Match the string "will" against each line below, and copy every line that matches.

(Data extracted from a collection)
☆ ☆ ☆ ☆
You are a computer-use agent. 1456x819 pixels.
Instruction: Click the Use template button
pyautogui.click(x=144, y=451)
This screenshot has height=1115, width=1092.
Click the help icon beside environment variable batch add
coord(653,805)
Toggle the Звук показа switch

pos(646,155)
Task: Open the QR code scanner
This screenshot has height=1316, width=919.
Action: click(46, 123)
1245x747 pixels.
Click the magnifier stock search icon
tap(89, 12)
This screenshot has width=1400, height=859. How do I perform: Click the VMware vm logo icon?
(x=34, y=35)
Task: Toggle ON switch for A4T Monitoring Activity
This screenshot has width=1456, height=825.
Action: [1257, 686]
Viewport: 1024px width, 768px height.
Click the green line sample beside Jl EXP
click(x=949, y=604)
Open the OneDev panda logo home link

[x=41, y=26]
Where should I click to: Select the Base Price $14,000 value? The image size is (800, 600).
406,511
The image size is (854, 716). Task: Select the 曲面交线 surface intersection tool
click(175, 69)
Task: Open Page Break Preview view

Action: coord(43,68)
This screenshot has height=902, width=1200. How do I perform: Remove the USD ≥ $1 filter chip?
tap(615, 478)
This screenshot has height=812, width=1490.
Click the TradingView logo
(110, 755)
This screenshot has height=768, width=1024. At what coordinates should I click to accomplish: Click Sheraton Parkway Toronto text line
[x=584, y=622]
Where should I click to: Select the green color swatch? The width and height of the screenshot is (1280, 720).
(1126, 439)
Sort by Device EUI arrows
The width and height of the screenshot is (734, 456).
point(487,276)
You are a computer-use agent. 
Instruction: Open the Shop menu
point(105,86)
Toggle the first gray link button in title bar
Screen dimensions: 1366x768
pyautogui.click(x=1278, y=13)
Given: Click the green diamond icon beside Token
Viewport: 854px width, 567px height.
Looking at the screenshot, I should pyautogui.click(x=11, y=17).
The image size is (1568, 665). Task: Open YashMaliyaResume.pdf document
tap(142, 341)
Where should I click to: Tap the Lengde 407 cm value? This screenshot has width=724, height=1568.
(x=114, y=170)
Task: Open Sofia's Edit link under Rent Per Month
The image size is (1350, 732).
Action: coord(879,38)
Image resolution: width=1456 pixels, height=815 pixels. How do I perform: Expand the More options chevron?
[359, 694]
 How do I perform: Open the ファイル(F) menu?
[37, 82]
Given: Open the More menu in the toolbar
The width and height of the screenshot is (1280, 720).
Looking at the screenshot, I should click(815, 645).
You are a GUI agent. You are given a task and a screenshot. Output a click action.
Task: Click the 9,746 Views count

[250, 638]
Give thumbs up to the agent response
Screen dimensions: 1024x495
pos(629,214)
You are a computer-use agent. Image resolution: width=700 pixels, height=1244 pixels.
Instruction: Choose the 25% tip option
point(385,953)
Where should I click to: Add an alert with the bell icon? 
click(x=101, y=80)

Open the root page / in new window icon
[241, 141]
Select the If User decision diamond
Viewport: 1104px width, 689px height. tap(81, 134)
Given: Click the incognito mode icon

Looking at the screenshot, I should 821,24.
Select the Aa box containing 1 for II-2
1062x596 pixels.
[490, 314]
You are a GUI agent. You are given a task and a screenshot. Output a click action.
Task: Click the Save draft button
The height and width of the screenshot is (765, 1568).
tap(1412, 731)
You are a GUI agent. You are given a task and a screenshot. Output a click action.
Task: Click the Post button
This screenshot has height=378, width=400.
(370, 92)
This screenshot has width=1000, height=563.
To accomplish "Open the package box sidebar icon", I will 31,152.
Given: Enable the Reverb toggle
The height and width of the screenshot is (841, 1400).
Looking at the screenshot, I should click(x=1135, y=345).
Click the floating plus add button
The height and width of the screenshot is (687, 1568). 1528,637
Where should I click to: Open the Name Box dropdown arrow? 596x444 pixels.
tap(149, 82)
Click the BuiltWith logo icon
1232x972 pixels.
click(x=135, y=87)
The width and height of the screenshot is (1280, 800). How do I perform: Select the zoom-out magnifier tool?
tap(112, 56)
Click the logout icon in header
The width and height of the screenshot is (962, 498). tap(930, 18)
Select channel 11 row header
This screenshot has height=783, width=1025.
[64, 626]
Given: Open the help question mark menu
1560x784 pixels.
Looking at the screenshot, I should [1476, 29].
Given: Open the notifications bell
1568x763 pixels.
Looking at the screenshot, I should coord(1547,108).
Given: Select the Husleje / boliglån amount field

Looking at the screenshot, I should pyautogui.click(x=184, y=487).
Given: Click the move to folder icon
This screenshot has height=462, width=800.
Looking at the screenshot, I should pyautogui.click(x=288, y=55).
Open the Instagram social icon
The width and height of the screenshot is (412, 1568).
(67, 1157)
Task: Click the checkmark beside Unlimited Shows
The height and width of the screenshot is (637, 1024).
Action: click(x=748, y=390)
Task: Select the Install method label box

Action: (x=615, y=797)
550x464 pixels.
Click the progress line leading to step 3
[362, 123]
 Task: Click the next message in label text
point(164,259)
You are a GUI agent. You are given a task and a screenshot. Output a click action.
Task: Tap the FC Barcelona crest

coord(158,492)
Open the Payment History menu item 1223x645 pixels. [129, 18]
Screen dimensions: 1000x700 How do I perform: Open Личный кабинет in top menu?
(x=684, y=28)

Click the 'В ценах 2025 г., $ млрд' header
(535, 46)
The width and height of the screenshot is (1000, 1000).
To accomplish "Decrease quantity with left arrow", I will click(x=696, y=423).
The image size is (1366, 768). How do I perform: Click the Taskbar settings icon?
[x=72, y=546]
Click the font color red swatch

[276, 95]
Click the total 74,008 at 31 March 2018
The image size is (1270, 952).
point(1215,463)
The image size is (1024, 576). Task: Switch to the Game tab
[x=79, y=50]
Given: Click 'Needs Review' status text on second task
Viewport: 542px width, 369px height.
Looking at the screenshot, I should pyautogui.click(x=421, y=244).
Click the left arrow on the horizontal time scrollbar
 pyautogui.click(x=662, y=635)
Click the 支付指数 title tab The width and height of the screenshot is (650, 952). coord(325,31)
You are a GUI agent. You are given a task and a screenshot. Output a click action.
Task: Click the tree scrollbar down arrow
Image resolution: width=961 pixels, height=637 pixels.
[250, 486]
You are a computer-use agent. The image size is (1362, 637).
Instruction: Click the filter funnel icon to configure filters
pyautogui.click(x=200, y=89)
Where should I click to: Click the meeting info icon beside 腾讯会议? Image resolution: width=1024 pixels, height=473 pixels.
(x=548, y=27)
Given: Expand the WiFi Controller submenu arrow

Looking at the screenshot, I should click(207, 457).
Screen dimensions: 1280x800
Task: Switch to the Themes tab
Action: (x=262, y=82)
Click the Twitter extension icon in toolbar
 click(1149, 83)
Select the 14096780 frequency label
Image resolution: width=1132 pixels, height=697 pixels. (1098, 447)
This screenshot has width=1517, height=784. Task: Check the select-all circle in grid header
☆ ☆ ☆ ☆
**Expected answer:**
To accomplish "Open the package box sidebar icon", I will 31,152.
To accomplish "Decrease quantity with left arrow", I will click(x=696, y=423).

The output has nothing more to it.